Part 6

648 10 1
                                    

Prilly menatap jaket Ali di dinding kamarnya. Harusnya hari ini Ali datang lagi untuk latihan, dan dia akan mengembalikan jaket itu ke pemiliknya. Tapi sampai jam segini, Ali belum juga menampakkan batang hidungnya.

Prilly meraih jaket itu, menghirup baunya, ternyata pewangi yang dipakaikan saat mencuci tak mampu melunturkan aroma parfum khas Ali.

Prilly memutuskan untuk mengembalikan jaket Ali sendiri tanpa harus menunggu pemiliknya datang. Dan kini dia sudah berdiri di depan pagar rumah ali. Menimbang nimbang sebentar. Lalu memantapkan langkahnya.

"Assalamu'alaikum,,,"

"Wa'alaikumsalam." Jawab suara dari dalam dibarengi dengan kemunculan mama Ali. "Eh, ada Prilly. Masuk Pril!"

"Terima kasih, tante." Prilly masuk dan melongok longokkan kepalanya. Orang yang dicari tak tampak sama sekali. Tingkahnya membuat kerutan di wajah mama Ali.

"Cari siapa Pril? Ali?"

"I.... iya tante. Alinya ada tidak?"

"Ada. Ali ada di kamarnya. Tapi Ali lagi sakit."

"Ali sakit?! Sakit apa tante?"

"Oh, cuma demam sama pilek aja. Mungkin karena kehujanan kemaren. Sekarang Alinya lagi tidur."

"Apa jangan jangan karena kemaren,," lirih Prilly tapi tak luput dari pendengaran mama Ali.

"Kemaren kenapa?"

"Oh, itu tante. Kemaren Ali..." Prilly menjelaskan soal kejadian kemaren. Dan ditutup dengan, "mungkin karena Prilly, Ali jadi sakit."

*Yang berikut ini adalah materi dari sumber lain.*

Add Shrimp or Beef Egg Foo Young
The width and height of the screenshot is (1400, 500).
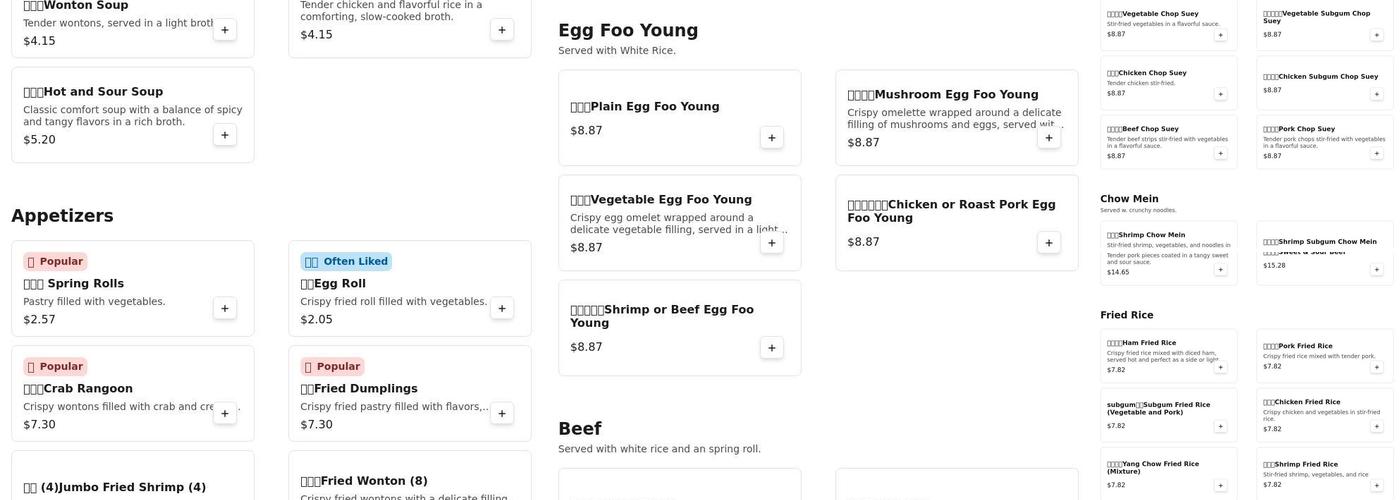(771, 348)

"Jangan punya pikiran seperti itu. Sakit itu kan rencana tuhan juga. Prilly juga hujan hujanan tapi tidak apa apa."

"Tapi kan jaket Ali di pinjamin ke Prilly. Bisa aja kan karena itu..."

"Bagus donk, Ali mau minjamin jaketnya ke Prilly." Potong mama Ali. "Itu artinya Ali punya rasa tanggung jawab sama perempuan. Tante pikir Ali yang pendiam adalah Ali yang dingin juga ke semua cewek. Ternyata tidak. Syukur deh."

"Jadi gak pa pa ya tan?"

Mama ali tersenyum. "Tidak apa apa. O iya, mumpung ada Prilly di sini. Tante boleh minta tolong?"

"Minta tolong apa?"

"Kebetulan tante ada urusan sebentar. Tante mau nitipin Ali ke Prilly boleh?"

"Mm,,, gimana ya, tan?"

"Boleh ya? Tante mohon!" Mohon mama Ali dengan wajah memelas.

"I,,, iya deh Tan."

"Prilly tenang aja. Ali nggak galak koq. Casingnya aja yang pendiam, misterius, tapi dia baik."

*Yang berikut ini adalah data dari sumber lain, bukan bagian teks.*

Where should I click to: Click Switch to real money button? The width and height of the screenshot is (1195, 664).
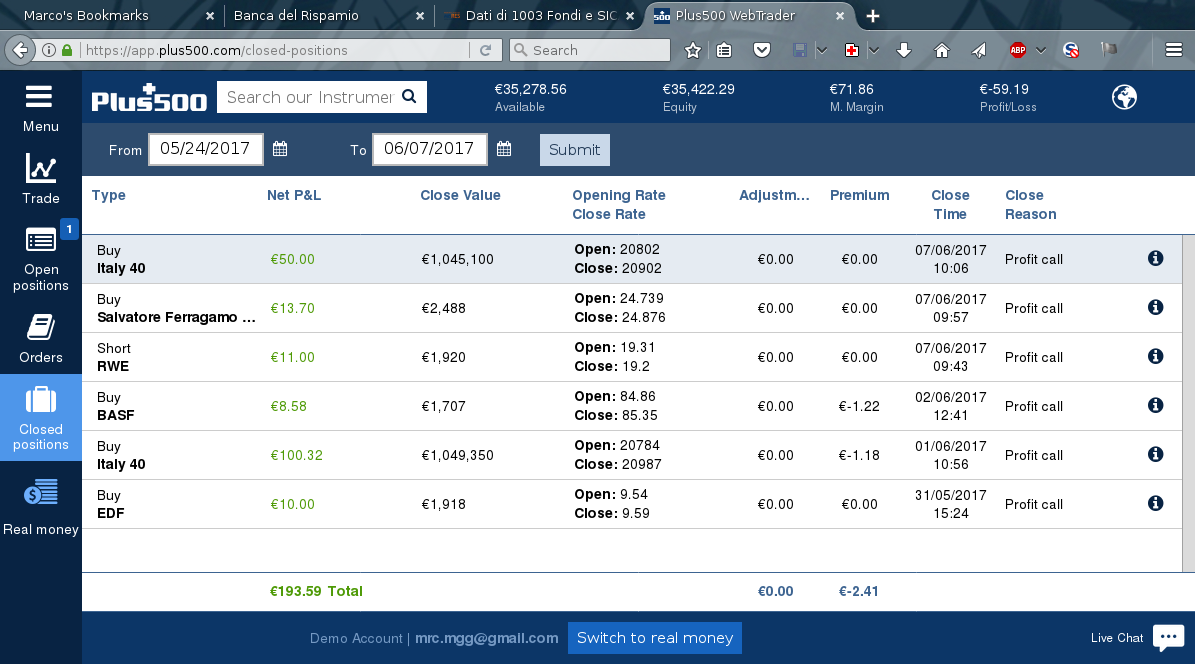point(655,638)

Prilly menganggukkan kepalanya sembari tersenyum. Mama Ali juga tersenyum, lalu menarik Prilly ke sebuah pintu.

"Ini kamar Ali. Nanti kalo Ali bangun jangan lupa suruh dia makan ya? Tante sudah siapin bubur untuk dia."

"I,, iya tan." Gagap Prilly. Duh bagaimana ini? Dia tidak pernah masuk kekamar cowok. Masuk kekamar adiknya, Raja, saja tak pernah.

"Tante pergi yaaa," pamit Mama Ali, membuyarkan pikiran Prilly.

"Hati hati Tante."

Tinggalah Prilly sendiri. Bingung mau ngapain, Prilly memutuskan untuk masuk kekamar Ali. Dengan perlahan lahan mendorong daun pintu. Prilly mengendap ngendap memasuki kamar Ali.

Pandangan Prilly menyapu ke seluruh ruangan kamar. Tampak beberapa poster grup band di dinding kamarnya. Kamar ini tampak rapi. Barang barang di kamar ini terletak di tempat yang seharusnya. Begitu pula dengan gitar yang sering di bawa Ali dadan gitar gitar Ali yang lain tertata manis di sudut ruangan.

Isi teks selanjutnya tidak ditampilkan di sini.